Mondays are a day for chair parenting. If the kids are heard arguing from a different room, it’s time for a blind judgement call. To be fair, they’re probably both responsible for it so chances are you won’t be wrong. Halfway through the summer, though, the oldest kids seem to have figured this out. Their creativity really comes into play then, especially if the youngest is too young to defend themselves.

I’m not an outside person, much to their and often my chagrin, so we aren’t outside a bunch during the week. It’s hard to work meals and quiet time into a day spent at the park. You have to allow for multiple hours in the hot sun to avoid meltdowns: “I don’t wanna go! You can’t make me leave! Please, please, Mommy, just five more minutes!” Meltdowns in public are something I try to avoid. Several times this summer I’ve had to remind the kids that the heat makes Mommy cranky. The meltdowns I speak of are not just theirs.
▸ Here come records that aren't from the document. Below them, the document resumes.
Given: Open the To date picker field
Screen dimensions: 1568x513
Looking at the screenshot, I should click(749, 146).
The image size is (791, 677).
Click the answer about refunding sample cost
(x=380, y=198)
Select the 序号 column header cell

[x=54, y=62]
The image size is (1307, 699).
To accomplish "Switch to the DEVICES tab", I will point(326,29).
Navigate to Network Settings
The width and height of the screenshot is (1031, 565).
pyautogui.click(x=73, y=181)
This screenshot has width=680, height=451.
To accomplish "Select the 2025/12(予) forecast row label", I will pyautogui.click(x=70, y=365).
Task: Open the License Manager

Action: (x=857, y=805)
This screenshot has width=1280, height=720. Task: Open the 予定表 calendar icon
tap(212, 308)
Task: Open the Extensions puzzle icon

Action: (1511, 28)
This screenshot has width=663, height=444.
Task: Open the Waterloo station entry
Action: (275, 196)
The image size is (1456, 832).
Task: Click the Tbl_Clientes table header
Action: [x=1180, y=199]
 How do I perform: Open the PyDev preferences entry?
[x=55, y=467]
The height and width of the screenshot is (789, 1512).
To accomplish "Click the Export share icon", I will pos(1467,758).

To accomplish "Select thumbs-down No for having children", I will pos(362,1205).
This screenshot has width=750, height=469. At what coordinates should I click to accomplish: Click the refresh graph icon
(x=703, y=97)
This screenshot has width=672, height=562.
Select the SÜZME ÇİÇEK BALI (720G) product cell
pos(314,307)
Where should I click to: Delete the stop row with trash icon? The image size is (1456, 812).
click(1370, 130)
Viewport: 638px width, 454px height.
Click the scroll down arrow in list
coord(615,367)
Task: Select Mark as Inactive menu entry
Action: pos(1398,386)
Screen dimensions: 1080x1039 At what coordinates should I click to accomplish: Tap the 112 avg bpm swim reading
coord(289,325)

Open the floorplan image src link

In the beginning of summer you can find town events to keep kids occupied during the week, but those fade quickly after the 4th. From then on you are the cruise ship director. Having this position suddenly thrust on you, after having someone significantly more qualified than you doing it for six weeks, is daunting. I’m at a loss for how to be their entertainer on most days. Honestly, I don’t think I should be. That’s what they have toys and siblings for. For all they know we birthed those siblings solely to give them a playmate other than us.

All jokes aside, we realize our kids just want to be with us. They want us to engage with them and join them in doing things they love. Usually, I’m more than willing to do that. Other days I just want to sit and watch them be creative while I play Candy Crush on my Kindle. I can multitask. Sometimes I can’t find anything to like about Shopkins or the plethora of bugs outside waiting for nice cool skin to land on. I don’t want to make them stay inside all day, but sometimes that’s all I have to offer.

To combat their absolute boredom, I’ve been working on a chore chart for my oldest and a potty/behavior chart for her sister. I tried to do it in a way that would teach them something valuable and lasting. We want to teach them the importance of financial responsibility and caring for others as well as for yourself. We want them to know the value of hard work and doing things for yourself. We want them to know the significance of respecting people. I realize they’re only five and two; it’s not like I’m having them mow the lawn or cook dinner (those were the oldest’s ideas). Apparently I nailed it because my 5 YO said, “Wow, Mom, I love it; it’s really colorful.” My 2 YO said, “Dood dob, Mommy; is booful.”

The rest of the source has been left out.